Not long after our baptism, we moved from the farm to a little house in town, but we took some of The Piney with us. In our new kitchen was a large aquarium, stocked with wee friends from our river. In the weeks before the farm sold, Mom, Dad, David and I scoured the river for fish small enough to thrive in our self-designed “marine park.” We collected darters, crawley-bottoms (banded sculpins), hognose suckers, bleeding shiners, and even a few crawdads. One fine afternoon, we found a baby smallmouth bass and a slender madtom catfish. Both were rare finds and were the crowning glory of our collection.We spent many happy hours watching our little microcosm flourish and we spared no effort to keep our charges well fed. The little bass needed live food, so we raised Indiameal Moths in a dedicated bag of flour for “Bassy” to dine on and we cultivated native algae to keep the suckers and sculpins going strong. Memories of those aquatic friends stayed with me in the years that followed and telling stories about the crawdad who escaped and tried to “nest” behind the couch and of the night our house cat nearly got hold of our catfish always brought a laugh from my friends. It was an experience I will never forget.

Natural Sand Painting

Natural Sand Painting

After the time of the aquarium passed, I was away from the Piney for a long time. High school, college, and career took me far afield, but the Piney wasn’t done with me yet. In 1995, she called me home. I was living 100 miles from her shores by then, working in the business world, when Mom and Dad invited me to share their new home and work on their farm. They had purchased a piece of land just two miles downstream from the place of my baptism and they build their dream home a half-mile from the Piney. I said, “Yes,” to their offer and in 1996, I returned to the river of my childhood.

Down By the Riverside

Down By the Riverside

Since that time, I have spent countless hours at the river: I’ve gone alone, to revel in the music of the waters and bask in the warmth of the sun; I’ve been there as part of church gatherings where we built bonfires and had Eucharist at the water’s edge; and with family, sharing old memories and making new.
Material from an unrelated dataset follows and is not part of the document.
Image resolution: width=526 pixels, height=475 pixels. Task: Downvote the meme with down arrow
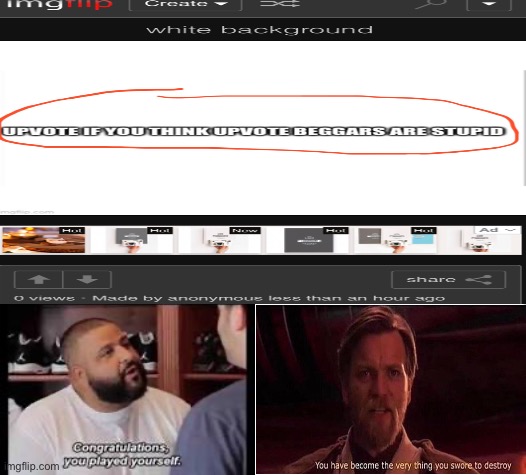pyautogui.click(x=87, y=279)
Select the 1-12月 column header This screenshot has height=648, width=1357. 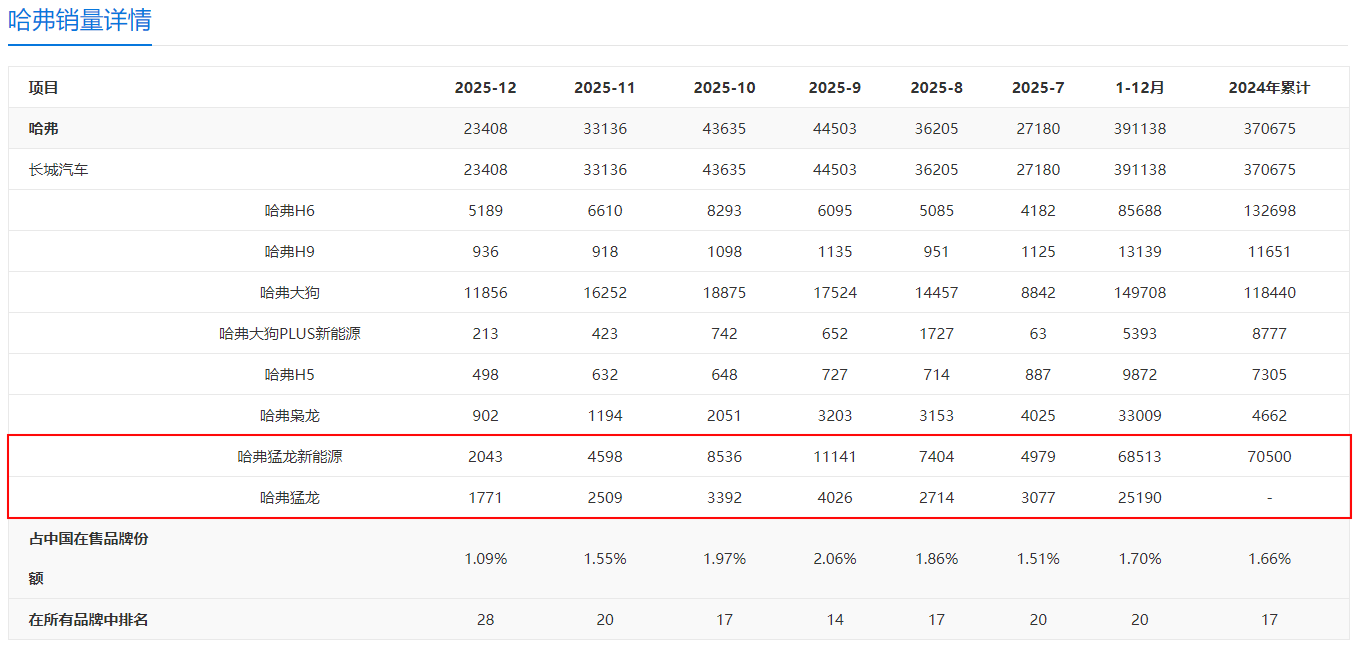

Today, my sister and her family are visiting and we spent the better part of the day at the Piney. We searched for fossils on the gravel bar, grilled hot dogs over an campfire, and my ten year-old niece, Anna, and I braved the icy water and plunged to the bottom, letting out a primal scream as we came back to the surface, our chests tight and teeth chattering with cold. Once we had acclimated to the temperature of the water, we swam a long time, another baptism of sorts for me, washing away my cares for the entire afternoon. When our fingers started to wrinkle, Anna and I went back to the shore and all of us basked in the late summer sun. It was the perfect day.
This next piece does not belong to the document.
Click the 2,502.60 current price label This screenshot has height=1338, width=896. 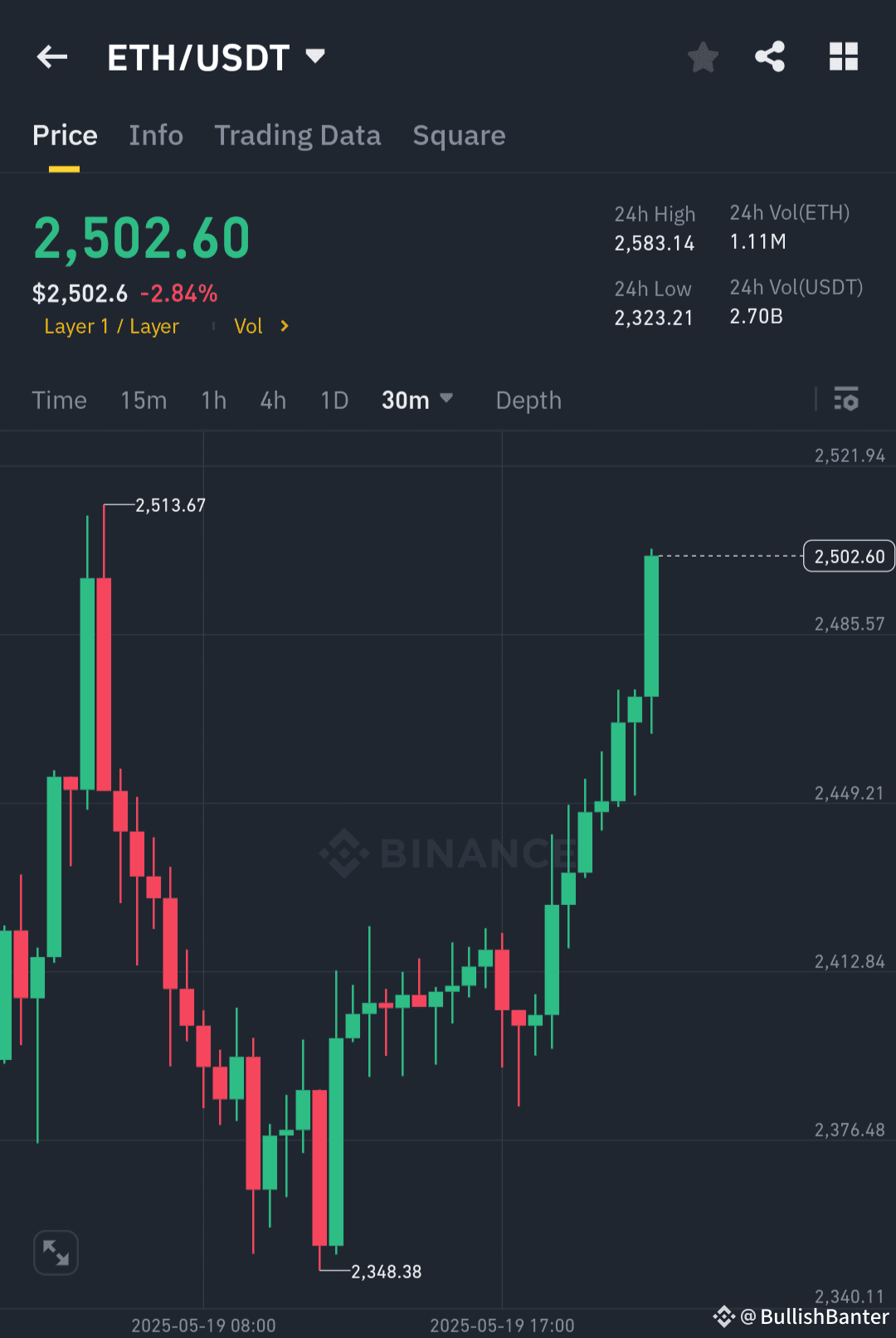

What does it mean that the Little Piney has been the river of my life? It is hard to say, but when I think of this little river and its ceaseless journey towards the sea, I take heart. If the waters of The Little Piney can find their way over rocks and roots, eddies and falls until they emerge in the vastness of the great oceans, then perhaps my one, little life makes a difference. Perhaps the hopes and dreams I have set free upon her shores will join with those of my fellow human beings, becoming a part of something greater than us all.